▶ _TEXT EXCERPT_
= = =

Food regulations under review

NZCPR | 18 Nov 2016
Imagine being an artisan cheese maker, so proud of your product and your whole organic farming operation that you agree to Country Calender featuring you on their show. One would think that should be a good news story – but not so for 74 year old Biddy Fraser-Davies of Cwmglyn Cheese. Within minutes of the programme airing, government bureaucrats started hounding this award winning cheese maker, over the years taking almost half of her businesses earnings in compliance costs and fees.
Biddy milks four dairy cows, Patsy, Dizzy, Lily and Isobel, on her small 4 hectare farmlet in Eketahuna. Her milking parlour and cheese-making room were purpose built to the specifications of the Tararua District Council’s Environmental Health Officer. For the first five years of her operation she held a licence to manufacture cheese from the Council and operated with their oversight. There were no health and safety concerns – until that Country Calender feature screened in 2009 and she came to the attention of Wellington bureaucrats.
Biddy explains that she hand-makes the sort of hard Farmhouse Cheese, that was developed centuries ago as a peasant food to preserve the nutritional value of milk. Her cheese won a super gold award at the 2014 World Cheese Awards in London. It is sold by some of the country’s finest restaurants, specialist cheesemongers, as well as from the farm gate.

= = =

▶ _GIVEN EXERCISE A_
Could you copy the part of the food regulations article that opens with the words containing "Biddy milks four" and closes with "the farm gate."?
The food regulations article has no connection to the rows that follow it.

= = =

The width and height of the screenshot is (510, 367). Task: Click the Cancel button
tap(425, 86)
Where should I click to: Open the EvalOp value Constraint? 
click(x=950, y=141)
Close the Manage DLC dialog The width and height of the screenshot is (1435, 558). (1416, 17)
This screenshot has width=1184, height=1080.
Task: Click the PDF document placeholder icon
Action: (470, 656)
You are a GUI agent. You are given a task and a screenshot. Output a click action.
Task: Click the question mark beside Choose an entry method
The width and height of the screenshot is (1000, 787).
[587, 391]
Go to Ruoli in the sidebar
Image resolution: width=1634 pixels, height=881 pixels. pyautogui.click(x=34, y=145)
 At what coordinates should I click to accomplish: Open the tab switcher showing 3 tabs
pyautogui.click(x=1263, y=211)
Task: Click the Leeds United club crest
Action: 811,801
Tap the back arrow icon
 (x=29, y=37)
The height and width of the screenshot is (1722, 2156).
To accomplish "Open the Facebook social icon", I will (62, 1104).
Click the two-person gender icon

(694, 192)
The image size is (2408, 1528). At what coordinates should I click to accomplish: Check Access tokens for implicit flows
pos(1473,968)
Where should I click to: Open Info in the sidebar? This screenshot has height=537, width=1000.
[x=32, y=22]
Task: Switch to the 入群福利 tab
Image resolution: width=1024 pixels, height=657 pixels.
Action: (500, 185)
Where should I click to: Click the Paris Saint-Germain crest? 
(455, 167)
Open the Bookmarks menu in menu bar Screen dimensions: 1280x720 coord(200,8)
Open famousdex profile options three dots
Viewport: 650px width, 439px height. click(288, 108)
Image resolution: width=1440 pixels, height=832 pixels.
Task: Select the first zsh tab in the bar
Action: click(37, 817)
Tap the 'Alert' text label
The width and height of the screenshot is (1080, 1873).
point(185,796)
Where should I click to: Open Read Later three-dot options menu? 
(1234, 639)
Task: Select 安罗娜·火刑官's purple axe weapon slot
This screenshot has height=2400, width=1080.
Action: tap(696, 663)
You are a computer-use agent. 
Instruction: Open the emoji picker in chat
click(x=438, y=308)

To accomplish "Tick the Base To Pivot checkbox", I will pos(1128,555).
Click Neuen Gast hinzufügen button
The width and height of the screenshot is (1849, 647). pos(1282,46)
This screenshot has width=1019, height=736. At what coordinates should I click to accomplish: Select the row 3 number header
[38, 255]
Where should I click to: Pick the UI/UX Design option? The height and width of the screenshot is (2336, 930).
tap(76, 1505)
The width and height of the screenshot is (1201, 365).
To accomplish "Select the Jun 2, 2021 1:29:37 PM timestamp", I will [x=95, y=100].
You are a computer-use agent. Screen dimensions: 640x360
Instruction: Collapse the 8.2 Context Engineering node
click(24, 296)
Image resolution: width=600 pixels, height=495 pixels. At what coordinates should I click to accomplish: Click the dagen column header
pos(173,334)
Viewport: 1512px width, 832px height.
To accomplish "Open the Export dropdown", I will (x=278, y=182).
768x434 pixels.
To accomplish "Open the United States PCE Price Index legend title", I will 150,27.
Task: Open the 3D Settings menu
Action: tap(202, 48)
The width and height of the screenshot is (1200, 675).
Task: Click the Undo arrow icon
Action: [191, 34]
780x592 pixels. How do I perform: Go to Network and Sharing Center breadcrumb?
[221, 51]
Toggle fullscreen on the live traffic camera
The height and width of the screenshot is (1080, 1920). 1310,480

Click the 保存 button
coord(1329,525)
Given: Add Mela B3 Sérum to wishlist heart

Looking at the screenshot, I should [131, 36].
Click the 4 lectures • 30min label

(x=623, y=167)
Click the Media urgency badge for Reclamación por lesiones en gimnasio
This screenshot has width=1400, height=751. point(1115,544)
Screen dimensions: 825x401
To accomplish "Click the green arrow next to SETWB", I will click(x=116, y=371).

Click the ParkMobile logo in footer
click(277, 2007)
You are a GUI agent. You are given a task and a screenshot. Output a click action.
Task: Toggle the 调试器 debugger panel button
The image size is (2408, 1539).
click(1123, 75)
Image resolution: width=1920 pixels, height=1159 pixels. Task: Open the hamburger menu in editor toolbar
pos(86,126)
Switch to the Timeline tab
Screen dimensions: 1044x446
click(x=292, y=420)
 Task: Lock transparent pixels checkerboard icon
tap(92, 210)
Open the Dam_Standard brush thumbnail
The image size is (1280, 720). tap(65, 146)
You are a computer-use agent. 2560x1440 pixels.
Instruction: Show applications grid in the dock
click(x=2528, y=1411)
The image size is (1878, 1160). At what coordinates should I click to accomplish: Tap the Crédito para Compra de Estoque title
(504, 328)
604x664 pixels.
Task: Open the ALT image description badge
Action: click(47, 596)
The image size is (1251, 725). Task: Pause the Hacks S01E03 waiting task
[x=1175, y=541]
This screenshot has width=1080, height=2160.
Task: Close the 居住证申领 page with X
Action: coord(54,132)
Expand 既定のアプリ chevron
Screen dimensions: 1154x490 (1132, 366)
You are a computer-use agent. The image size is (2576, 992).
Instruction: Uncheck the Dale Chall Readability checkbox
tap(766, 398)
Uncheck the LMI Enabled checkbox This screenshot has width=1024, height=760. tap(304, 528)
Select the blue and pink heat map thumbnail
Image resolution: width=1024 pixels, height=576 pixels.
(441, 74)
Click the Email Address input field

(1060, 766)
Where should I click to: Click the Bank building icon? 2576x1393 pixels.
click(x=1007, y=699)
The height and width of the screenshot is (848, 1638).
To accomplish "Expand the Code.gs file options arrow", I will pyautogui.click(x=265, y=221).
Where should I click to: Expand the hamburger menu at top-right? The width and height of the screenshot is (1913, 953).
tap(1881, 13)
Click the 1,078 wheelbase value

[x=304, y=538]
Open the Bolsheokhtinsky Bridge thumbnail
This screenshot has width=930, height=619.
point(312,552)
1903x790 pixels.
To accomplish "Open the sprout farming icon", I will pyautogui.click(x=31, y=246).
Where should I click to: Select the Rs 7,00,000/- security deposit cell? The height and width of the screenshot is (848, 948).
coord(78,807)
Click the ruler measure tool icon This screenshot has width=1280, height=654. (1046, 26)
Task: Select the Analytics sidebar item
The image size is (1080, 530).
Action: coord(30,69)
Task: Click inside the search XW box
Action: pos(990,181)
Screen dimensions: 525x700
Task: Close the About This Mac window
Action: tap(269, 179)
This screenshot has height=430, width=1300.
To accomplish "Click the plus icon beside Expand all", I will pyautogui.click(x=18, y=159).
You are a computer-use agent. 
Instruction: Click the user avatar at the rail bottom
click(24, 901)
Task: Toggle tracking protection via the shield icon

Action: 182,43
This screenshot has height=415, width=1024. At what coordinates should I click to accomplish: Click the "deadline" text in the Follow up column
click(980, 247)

= = =

▶ _GIVEN EXERCISE B_
In the rows, can you switch "Email Address" to "Phone Number" in the part that opens with the line containing "Select the blue and pink heat map thumbnail" and closes with the line containing "will pyautogui.click(x=265, y=221).", returning only those lines with nothing else altered?

▶ _EXERCISE OUTPUT A_
Biddy milks four dairy cows, Patsy, Dizzy, Lily and Isobel, on her small 4 hectare farmlet in Eketahuna. Her milking parlour and cheese-making room were purpose built to the specifications of the Tararua District Council’s Environmental Health Officer. For the first five years of her operation she held a licence to manufacture cheese from the Council and operated with their oversight. There were no health and safety concerns – until that Country Calender feature screened in 2009 and she came to the attention of Wellington bureaucrats.
Biddy explains that she hand-makes the sort of hard Farmhouse Cheese, that was developed centuries ago as a peasant food to preserve the nutritional value of milk. Her cheese won a super gold award at the 2014 World Cheese Awards in London. It is sold by some of the country’s finest restaurants, specialist cheesemongers, as well as from the farm gate.

▶ _EXERCISE OUTPUT B_
Select the blue and pink heat map thumbnail
Image resolution: width=1024 pixels, height=576 pixels.
(441, 74)
Click the Phone Number input field

(1060, 766)
Where should I click to: Click the Bank building icon? 2576x1393 pixels.
click(x=1007, y=699)
The height and width of the screenshot is (848, 1638).
To accomplish "Expand the Code.gs file options arrow", I will pyautogui.click(x=265, y=221).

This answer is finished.